Lay out the lines from the one containing "Where should I click to: Click the sparkle" through the end of the items as a numbered list, without blank lines. Leave the pictures out.

* Begin Source material *

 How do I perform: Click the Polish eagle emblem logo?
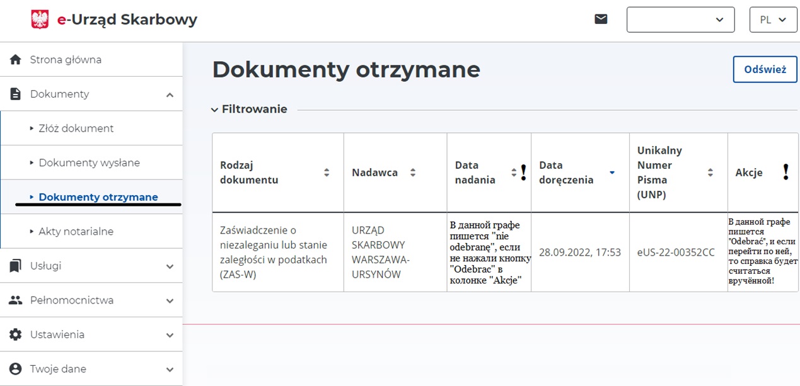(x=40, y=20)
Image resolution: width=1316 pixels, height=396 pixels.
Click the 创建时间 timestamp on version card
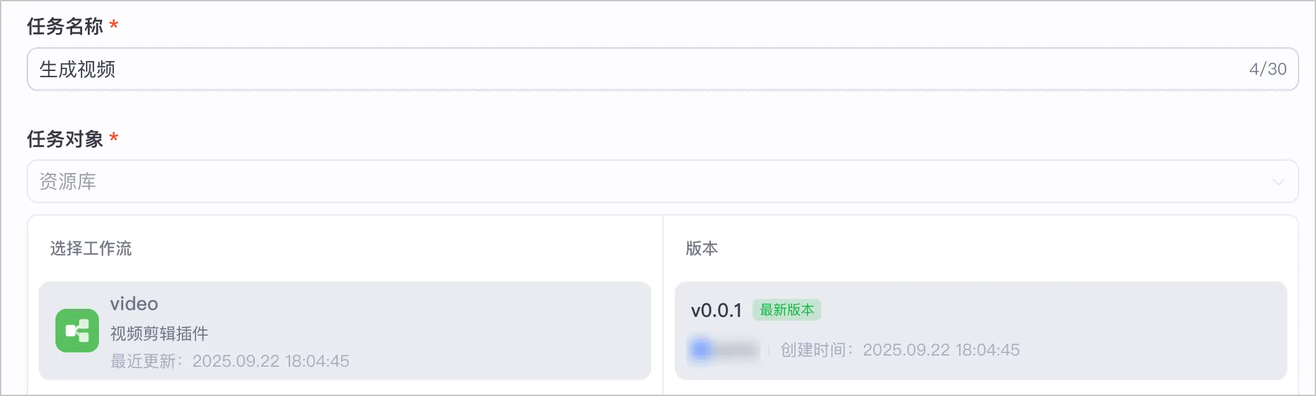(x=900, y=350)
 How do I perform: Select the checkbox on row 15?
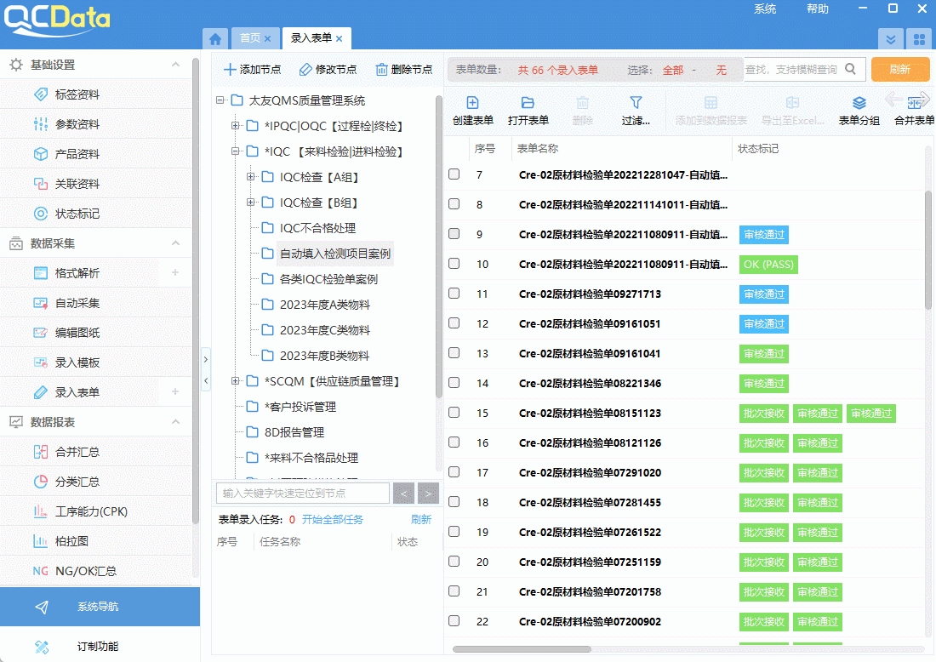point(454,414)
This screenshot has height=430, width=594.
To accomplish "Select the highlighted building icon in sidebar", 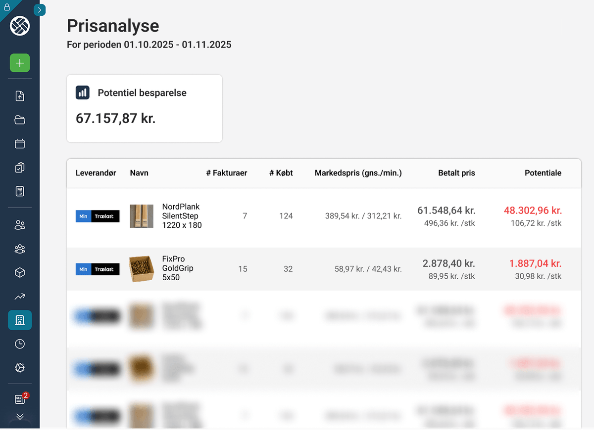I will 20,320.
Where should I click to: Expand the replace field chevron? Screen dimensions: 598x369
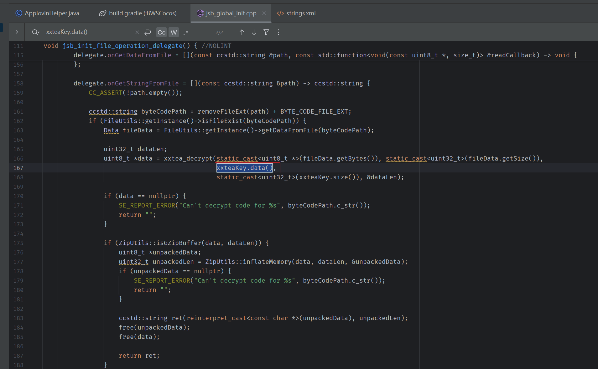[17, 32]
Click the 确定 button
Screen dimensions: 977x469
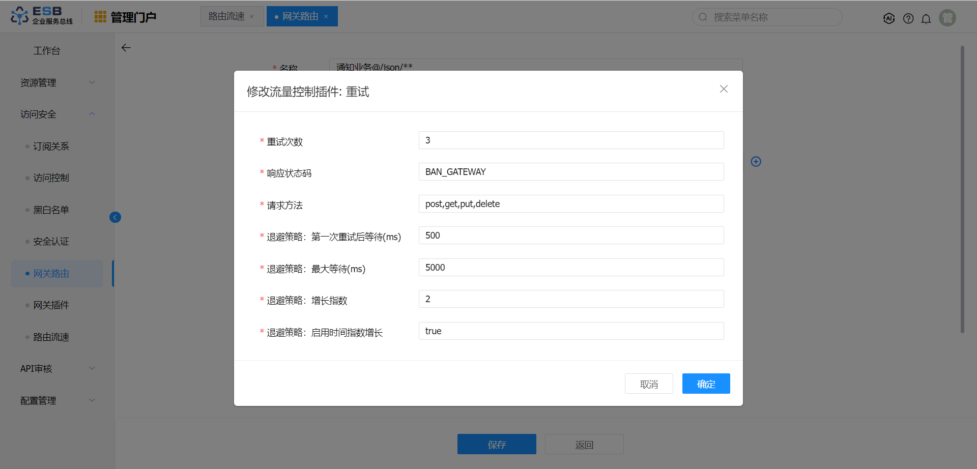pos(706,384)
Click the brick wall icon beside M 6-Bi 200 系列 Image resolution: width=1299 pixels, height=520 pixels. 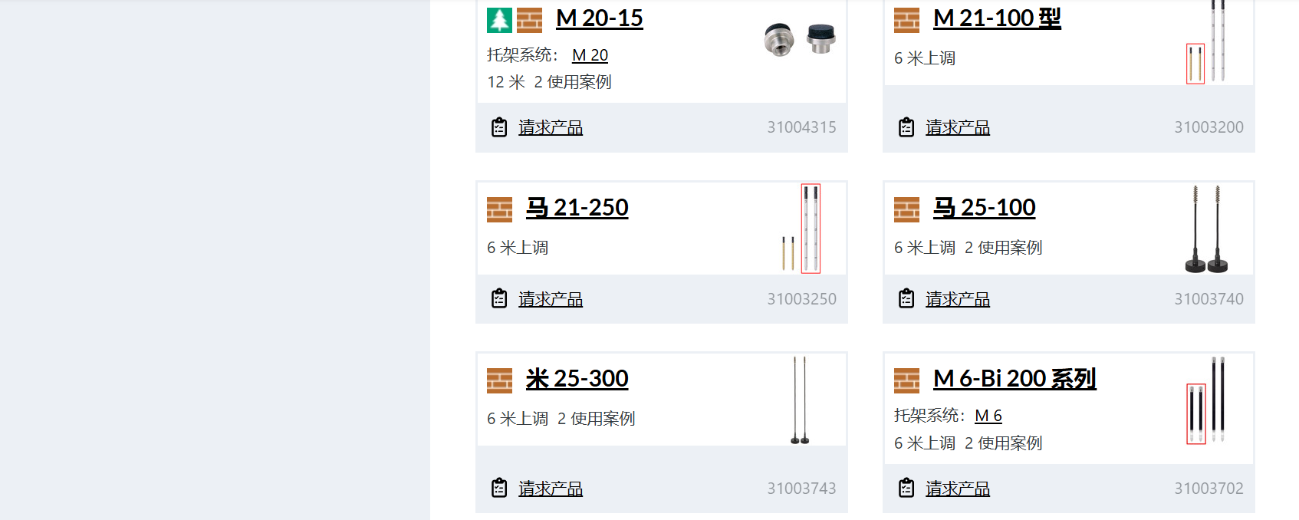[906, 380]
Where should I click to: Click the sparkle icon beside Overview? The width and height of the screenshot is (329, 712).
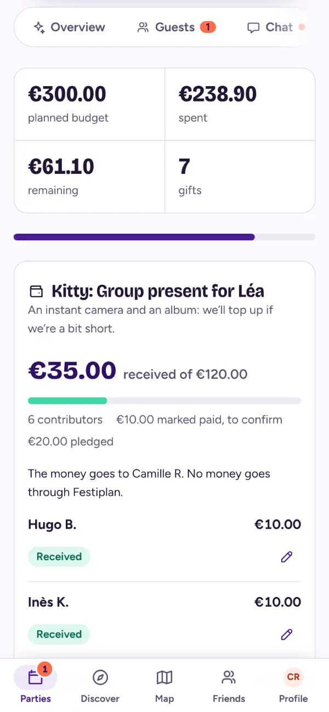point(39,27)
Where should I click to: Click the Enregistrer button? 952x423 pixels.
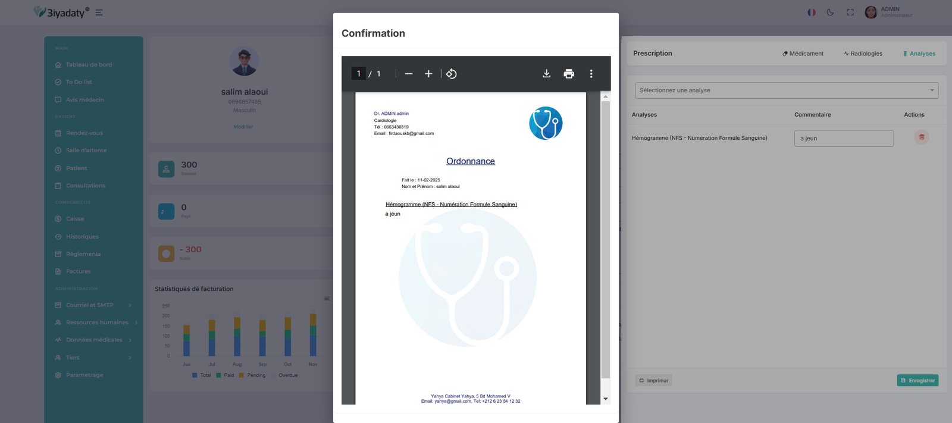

* End Source material *

**Expected answer**
1. Where should I click to: Click the sparkle icon beside Overview? The width and height of the screenshot is (329, 712).
2. point(39,27)
3. Where should I click to: Click the Enregistrer button? 952x423 pixels.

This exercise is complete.